The levels of immune-related factors in the two groups are shown in Fig. 4. The SD group showed significantly higher levels of IL-12 and IFN-γ than the PD group (P < 0.05) (Fig. 4a and b). Interestingly, the number of white blood cells and sorted cells in the SD group was higher than that in the PD group (Fig. 4c). The correlation between immune-related factors (IL-12, IFN-γ, white blood cells [WBC], neutrophils [N], lymphocytes [L], monocytes [M], eosinophils [EO], basophils [BASO]) and the 50 most abundant genera in each group was evaluated using a Spearman’s rank correlation heat map (Fig. 4d, e). Escherichia-Shigella were positively correlated with IL-12 (0.56 < R < 0.75), IFN-γ (0.57 < R < 0.77) and BASO (0.57 < R < 0.77). Akkermansia was positively correlated with monocytes (0.56 < R < 0.75).

Fig. 4
figure 4

Spearman’s rank correlation coefficient analysis of the species abundance at the genus level in relation to immune-related factors. Red and green indicate positive and negative correlations, respectively. *P < 0.05; **P < 0.01; ***P < 0.001

Discussion

This study examined patients with advanced NSCLC who received PD-1/PD-L1 mAb treatment for 6 months after one or several prior therapies (Fig. 1). The 16S rRNA gene sequencing technology was used to identify the composition and diversity of the gut microbiota in the SD and PD groups. Intergroup similarity analysis showed that the grouping was valid. Although the Shannon index showed that the differences in diversity of gut microbiota was not significant between the SD and PD groups (Fig. 1b), the NMDS analysis of the Bray–Curtis similarity suggested significant differences between the two groups. This indicates that the PD-1/PD-L1 treatment altered the composition and diversity of the gut microbiota.
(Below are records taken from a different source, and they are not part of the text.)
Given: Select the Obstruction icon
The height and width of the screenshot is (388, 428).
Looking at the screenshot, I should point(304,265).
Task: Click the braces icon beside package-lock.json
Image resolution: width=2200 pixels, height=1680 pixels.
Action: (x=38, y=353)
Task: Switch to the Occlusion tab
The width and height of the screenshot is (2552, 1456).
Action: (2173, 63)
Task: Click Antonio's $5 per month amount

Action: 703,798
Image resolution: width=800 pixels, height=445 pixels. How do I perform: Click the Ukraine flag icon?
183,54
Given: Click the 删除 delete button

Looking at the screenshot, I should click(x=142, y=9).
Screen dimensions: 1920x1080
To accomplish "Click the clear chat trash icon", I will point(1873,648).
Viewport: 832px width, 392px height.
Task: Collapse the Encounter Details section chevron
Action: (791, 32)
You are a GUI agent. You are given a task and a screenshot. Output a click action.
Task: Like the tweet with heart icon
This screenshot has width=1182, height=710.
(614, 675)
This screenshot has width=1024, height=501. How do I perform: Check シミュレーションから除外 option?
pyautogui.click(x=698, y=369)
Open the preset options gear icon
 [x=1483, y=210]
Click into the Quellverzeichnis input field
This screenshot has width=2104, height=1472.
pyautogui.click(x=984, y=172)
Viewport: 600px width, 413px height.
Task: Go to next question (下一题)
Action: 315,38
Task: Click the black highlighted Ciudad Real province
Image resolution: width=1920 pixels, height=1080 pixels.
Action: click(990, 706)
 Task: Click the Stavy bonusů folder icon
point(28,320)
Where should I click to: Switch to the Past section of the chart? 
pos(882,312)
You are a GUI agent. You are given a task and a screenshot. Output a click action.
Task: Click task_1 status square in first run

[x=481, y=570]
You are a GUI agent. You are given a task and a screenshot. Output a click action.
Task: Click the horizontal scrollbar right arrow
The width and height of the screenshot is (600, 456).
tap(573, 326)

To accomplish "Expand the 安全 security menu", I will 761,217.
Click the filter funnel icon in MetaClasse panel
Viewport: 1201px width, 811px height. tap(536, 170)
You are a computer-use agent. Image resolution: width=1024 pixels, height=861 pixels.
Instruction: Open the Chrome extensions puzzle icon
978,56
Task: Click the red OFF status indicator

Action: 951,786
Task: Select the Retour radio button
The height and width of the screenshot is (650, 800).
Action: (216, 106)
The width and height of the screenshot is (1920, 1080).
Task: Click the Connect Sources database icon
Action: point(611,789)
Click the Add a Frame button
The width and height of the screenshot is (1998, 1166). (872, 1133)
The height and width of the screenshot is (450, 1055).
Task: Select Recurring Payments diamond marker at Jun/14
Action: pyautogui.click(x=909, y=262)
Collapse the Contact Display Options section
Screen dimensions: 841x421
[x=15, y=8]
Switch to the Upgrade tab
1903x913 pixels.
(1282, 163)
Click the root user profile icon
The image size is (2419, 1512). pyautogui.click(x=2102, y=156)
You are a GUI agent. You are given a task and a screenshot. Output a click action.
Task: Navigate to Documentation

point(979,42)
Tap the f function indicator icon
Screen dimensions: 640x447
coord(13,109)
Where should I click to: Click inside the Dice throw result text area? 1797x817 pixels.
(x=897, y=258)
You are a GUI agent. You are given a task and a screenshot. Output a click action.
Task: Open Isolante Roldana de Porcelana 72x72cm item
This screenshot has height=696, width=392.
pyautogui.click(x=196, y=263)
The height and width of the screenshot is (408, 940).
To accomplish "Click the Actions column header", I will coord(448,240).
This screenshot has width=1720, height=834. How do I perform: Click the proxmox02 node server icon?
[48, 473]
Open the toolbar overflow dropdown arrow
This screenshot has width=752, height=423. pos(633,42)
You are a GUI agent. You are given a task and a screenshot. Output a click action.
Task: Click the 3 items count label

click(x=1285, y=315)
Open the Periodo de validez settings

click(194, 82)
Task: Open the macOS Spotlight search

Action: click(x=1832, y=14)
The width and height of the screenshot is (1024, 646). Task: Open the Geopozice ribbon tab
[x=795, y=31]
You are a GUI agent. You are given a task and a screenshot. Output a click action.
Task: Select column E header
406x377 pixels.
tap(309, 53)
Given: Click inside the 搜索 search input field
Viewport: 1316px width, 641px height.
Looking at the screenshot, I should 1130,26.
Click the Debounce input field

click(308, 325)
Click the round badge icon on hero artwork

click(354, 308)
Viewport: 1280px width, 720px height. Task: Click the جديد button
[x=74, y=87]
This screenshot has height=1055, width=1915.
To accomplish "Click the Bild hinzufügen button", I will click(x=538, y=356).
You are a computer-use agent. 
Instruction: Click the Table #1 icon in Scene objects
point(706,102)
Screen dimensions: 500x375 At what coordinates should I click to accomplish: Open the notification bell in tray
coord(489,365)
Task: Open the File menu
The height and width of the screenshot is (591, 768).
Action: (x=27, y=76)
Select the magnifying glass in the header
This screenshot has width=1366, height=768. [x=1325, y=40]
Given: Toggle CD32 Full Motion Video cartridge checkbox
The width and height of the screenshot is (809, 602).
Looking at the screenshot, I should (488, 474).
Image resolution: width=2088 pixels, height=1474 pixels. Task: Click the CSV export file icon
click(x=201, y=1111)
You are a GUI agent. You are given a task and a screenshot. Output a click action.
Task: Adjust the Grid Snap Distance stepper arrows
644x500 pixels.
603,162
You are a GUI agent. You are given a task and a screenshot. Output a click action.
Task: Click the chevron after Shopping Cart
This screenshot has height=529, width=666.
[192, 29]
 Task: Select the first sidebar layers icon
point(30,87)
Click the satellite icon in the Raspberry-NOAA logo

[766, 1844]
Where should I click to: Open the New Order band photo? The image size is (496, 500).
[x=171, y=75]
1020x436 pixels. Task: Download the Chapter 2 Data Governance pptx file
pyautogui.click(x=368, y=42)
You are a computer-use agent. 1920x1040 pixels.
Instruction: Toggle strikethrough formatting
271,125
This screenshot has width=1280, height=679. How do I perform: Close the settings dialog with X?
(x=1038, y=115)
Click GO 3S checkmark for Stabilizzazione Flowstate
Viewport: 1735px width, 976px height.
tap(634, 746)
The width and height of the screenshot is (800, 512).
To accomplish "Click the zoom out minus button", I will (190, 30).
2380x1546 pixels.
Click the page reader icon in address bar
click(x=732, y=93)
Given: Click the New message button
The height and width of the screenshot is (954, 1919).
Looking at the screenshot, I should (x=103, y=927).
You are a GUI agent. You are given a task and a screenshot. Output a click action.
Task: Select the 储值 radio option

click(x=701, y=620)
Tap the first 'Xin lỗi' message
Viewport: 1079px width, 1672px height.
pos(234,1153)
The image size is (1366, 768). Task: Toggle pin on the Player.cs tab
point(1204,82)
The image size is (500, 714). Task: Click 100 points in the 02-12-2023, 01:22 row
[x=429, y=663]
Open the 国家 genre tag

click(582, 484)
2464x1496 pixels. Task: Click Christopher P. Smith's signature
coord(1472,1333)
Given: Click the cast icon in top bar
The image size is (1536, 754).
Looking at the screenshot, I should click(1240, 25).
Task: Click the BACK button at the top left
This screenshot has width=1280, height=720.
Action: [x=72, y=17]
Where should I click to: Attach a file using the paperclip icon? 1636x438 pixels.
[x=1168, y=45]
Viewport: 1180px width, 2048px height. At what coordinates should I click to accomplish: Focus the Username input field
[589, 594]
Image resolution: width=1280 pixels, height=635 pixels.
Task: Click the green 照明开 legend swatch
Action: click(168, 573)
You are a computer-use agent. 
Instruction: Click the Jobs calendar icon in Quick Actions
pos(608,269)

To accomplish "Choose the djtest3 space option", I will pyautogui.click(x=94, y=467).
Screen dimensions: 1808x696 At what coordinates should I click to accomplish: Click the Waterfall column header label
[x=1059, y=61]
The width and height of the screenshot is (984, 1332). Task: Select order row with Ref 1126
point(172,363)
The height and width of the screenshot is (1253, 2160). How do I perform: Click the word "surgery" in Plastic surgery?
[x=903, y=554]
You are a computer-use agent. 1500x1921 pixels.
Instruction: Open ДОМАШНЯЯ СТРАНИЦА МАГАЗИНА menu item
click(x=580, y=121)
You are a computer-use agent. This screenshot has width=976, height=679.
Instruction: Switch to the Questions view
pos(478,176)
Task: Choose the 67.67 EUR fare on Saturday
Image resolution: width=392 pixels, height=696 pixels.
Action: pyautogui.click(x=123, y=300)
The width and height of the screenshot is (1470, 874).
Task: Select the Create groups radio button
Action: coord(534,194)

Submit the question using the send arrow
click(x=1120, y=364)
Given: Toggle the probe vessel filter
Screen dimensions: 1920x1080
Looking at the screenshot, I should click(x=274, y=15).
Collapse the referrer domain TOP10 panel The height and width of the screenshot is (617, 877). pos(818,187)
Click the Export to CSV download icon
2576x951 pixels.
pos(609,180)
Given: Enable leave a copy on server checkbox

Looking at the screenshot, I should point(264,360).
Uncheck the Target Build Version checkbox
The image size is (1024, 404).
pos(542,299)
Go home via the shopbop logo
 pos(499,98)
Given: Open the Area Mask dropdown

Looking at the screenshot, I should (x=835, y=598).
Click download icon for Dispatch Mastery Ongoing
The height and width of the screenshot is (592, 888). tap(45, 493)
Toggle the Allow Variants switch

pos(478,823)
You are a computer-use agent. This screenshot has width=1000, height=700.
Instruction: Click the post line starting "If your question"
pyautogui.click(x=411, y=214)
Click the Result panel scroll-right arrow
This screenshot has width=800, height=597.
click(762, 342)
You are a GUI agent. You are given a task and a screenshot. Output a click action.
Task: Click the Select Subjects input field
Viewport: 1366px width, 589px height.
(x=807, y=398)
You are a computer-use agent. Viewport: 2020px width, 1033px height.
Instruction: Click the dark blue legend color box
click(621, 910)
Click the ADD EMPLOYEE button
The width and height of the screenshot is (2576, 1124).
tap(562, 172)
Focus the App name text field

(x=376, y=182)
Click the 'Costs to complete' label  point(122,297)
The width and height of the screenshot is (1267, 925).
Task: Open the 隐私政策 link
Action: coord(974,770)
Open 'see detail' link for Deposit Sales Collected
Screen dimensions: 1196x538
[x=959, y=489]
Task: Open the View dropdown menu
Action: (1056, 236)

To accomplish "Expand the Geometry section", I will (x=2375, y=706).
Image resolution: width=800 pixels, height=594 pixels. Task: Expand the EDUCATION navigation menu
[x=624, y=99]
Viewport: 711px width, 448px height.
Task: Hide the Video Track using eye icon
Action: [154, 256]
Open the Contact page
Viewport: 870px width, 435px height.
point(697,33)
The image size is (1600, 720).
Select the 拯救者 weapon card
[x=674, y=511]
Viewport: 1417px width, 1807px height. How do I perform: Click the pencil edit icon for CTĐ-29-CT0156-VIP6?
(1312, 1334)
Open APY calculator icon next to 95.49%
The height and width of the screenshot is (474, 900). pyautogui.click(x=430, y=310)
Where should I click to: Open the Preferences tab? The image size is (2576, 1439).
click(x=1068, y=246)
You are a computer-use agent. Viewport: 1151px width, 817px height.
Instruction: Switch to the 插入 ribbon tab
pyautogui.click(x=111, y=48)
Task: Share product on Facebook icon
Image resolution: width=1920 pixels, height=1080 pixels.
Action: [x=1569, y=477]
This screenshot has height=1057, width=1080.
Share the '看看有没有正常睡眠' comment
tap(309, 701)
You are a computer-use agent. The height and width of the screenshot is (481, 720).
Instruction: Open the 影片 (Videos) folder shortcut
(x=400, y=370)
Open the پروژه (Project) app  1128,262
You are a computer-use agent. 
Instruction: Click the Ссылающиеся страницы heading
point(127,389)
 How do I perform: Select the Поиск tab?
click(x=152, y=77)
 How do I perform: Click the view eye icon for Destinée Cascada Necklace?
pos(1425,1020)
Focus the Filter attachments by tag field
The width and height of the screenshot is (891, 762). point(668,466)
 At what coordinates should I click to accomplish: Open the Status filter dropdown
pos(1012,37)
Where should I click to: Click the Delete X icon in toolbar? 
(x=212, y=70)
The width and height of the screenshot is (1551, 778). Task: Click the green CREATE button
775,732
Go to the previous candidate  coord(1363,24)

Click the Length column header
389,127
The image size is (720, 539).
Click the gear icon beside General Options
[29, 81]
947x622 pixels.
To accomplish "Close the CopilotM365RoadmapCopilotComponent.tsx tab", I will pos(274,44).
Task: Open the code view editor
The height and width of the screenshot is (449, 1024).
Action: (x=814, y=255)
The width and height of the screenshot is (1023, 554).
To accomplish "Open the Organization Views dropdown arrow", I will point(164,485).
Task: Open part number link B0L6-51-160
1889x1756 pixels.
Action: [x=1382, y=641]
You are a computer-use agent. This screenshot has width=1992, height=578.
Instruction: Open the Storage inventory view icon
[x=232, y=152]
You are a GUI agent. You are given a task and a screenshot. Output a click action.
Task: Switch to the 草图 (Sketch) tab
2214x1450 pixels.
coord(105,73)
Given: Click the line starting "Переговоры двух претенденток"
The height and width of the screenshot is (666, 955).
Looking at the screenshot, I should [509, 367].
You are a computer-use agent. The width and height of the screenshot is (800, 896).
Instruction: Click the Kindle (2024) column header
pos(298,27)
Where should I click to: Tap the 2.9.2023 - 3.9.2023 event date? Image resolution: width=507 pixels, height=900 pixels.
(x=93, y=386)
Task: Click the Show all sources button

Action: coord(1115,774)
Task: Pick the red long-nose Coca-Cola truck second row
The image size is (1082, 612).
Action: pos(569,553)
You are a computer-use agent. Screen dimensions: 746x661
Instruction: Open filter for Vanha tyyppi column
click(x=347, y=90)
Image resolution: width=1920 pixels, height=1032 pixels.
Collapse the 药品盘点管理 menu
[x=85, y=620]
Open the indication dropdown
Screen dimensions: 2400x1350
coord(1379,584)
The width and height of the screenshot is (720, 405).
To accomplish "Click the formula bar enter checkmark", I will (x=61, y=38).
In order to observe the contribution of specific genera to the effects of PD-1/PD-L1 mAb, the differences in relative abundance of gut microbiota at the genus level after treatment with PD-1/PD-L1 mAb for 6 months were compared (Fig. 3). Interestingly, the results showed that the relative abundance of Escherichia-Shigella, Akkermansia and Olsenella in the SD group was significantly higher than that in the PD group (Fig. 3b and c). A significant positive correlation was also found between Escherichia-Shigella and immune-related factors (IL-12, IFN-γ) (P < 0.05) and between Akkermansia and mononuclear cells (M) (Fig. 4). Escherichia-Shigella might trigger dendritic cells (DCs) to produce interleukin (IL)-10, IL-12 and tumor necrosis factor (TNF)-α [17]. Akkermansia was abundantly present in the gut microbiota of NSCLC patients, who benefited from PD-1 inhibition [15]. Oral supplementation with Akkermansia after FMT in NR was found to restore the efficacy of PD-1 blockade in an IL-12-dependent manner in mouse models [15]. This study suggests that the diversity of gut microbiota might be an important factor in the treatment of NSCLC using PD-1/PD-L1 mAb. In addition to diversity, the composition of the gut microbiota is related to favorable responses to PD-1-based immunotherapy. It is widely accepted that the immune responses can be reshaped by the gut microbiota. The limitation of this study is the small number of patients, which may have led to the low Shannon diversity index.

Conclusion

In summary, this study showed that the response to PD-1-based immunotherapy for NSCLC is affected by the diversity and composition of the gut microbiota. Escherichia-Shigella and Akkermansia may have specific effects on PD-1 inhibitory immunotherapy in NSCLC.